Last year, headlines were made about a retired air force captain named Joni Marquez who admitted the US government purposefully concealed evidence about “one of the most deadly attacks on Navy SEALSs in US history.”
She witnessed this event, in which 38 US soldiers died in Afghanistan after the Chinook helicopter they rode in crashed. And is her point that it was a false flag, or that the US government inherently doesn’t value the lives of its foot-soldiers, or that war is a racket?
Did she admit that the SEAL team 6 members who died in the helicopter crash, the exact people alleged to have killed Osama Bin Laden, were killed or allowed to be killed because they knew Osama Bin Laden was already dead, or the official story about Osama Bin Laden wasn’t true?

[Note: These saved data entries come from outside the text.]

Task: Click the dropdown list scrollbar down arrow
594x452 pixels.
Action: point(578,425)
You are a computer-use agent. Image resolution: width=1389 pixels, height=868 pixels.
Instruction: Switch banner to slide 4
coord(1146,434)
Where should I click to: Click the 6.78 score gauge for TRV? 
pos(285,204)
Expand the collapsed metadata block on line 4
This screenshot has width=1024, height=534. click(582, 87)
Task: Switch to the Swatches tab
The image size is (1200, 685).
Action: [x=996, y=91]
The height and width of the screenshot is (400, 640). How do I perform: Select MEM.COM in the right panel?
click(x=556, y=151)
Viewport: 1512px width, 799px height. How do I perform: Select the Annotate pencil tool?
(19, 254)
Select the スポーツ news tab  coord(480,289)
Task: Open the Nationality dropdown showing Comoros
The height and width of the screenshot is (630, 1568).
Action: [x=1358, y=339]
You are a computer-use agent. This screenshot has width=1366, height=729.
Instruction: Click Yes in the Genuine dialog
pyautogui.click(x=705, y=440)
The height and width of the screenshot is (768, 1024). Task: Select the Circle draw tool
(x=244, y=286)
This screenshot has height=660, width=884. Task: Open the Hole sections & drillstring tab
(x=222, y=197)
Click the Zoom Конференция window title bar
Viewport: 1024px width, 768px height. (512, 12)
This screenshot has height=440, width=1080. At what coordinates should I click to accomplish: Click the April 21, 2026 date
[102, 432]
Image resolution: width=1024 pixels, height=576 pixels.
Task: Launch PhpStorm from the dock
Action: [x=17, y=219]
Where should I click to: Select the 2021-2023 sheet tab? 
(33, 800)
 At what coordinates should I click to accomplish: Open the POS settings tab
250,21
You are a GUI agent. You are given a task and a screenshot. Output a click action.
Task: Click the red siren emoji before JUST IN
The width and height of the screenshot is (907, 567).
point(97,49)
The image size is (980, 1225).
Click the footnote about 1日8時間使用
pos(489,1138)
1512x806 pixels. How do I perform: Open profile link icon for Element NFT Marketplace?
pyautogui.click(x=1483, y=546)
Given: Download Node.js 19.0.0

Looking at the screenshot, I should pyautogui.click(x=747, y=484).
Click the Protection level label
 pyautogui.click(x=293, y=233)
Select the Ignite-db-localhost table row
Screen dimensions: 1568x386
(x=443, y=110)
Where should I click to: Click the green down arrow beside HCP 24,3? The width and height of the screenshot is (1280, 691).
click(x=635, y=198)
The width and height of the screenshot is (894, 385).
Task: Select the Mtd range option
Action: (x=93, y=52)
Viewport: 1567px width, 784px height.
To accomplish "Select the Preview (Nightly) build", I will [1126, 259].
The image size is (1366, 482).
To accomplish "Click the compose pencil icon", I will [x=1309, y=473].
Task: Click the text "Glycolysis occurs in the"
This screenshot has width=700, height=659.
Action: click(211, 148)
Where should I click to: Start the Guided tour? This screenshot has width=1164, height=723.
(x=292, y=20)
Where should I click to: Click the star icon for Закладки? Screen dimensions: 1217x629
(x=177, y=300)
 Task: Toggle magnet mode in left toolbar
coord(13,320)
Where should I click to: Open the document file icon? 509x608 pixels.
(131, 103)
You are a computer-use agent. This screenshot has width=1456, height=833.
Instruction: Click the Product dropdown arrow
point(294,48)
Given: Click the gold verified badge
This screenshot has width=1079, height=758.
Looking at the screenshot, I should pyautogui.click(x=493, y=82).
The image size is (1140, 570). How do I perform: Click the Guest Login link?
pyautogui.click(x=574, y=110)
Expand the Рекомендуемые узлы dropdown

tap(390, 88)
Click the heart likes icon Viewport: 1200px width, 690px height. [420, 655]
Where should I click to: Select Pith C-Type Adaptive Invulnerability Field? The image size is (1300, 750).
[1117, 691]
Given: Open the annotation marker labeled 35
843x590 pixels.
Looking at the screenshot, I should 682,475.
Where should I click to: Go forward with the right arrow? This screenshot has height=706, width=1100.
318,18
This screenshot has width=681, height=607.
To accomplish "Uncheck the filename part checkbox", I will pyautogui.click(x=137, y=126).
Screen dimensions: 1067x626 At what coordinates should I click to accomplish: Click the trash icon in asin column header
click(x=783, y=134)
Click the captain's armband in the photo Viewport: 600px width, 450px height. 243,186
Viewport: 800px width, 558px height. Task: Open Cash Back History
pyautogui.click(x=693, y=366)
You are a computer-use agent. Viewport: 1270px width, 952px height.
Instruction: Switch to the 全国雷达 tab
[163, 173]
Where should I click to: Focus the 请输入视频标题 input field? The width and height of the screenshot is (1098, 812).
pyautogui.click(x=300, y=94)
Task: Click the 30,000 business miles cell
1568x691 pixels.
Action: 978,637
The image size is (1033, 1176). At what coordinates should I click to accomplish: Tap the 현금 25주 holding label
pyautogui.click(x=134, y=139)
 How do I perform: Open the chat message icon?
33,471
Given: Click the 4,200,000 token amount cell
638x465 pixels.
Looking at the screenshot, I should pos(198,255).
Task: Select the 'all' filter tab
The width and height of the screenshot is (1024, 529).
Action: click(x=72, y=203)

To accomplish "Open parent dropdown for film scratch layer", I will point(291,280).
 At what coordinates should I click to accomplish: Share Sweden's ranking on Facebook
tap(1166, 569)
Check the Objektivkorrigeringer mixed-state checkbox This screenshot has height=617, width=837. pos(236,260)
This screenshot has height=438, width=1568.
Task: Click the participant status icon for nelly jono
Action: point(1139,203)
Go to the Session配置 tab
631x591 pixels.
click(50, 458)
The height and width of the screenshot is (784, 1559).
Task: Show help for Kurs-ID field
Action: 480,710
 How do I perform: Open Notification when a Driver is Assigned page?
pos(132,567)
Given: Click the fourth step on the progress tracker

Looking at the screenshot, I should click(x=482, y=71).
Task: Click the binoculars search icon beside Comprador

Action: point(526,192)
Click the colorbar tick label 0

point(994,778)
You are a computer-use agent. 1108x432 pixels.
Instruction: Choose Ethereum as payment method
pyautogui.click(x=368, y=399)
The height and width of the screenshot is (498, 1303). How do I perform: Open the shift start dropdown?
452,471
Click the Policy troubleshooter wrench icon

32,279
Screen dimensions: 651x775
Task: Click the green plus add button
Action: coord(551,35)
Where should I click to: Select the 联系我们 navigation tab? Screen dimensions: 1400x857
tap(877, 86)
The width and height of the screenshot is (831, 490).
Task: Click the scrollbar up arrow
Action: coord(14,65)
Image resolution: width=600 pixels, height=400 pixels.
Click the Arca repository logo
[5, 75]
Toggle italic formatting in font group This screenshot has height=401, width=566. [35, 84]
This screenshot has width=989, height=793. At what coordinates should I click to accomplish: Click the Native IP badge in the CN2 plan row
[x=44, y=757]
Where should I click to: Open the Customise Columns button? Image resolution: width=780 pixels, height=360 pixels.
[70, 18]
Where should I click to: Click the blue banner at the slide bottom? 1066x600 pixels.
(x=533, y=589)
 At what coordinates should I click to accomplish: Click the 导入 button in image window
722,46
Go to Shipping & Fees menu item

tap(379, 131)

Some people aware of war being a racket understand that Osama Bin Laden was probably not killed in 2011, and suspect this SEAL team was allowed to die because the official story isn’t true.
Nope: that’s not what this woman said.
She just said the event “could have been prevented had it not been for restrictions to the military’s rules of engagement that were changed under the Obama administration.” So the people invading Afghanistan should have simply been granted the ability to do more things?
On August 6, 2011, Joni Marquez was with her crew working in the early, dark morning hours on an AC-130 gunship, just after she was called to perform a mission she said was “almost like a 9-1-1 type of situation.”
The US government is responsible for putting them directly in the line of fire, as they were ordered to fly close-in air support to assist with troops with the Army’s 75th Ranger Regiment, and they were being shot at by 8 heavily armed Taliban insurgents, according to the official narrative. They were in an extremely dangerous region of Afghanistan, Tangi Valley, in the Wardak Province.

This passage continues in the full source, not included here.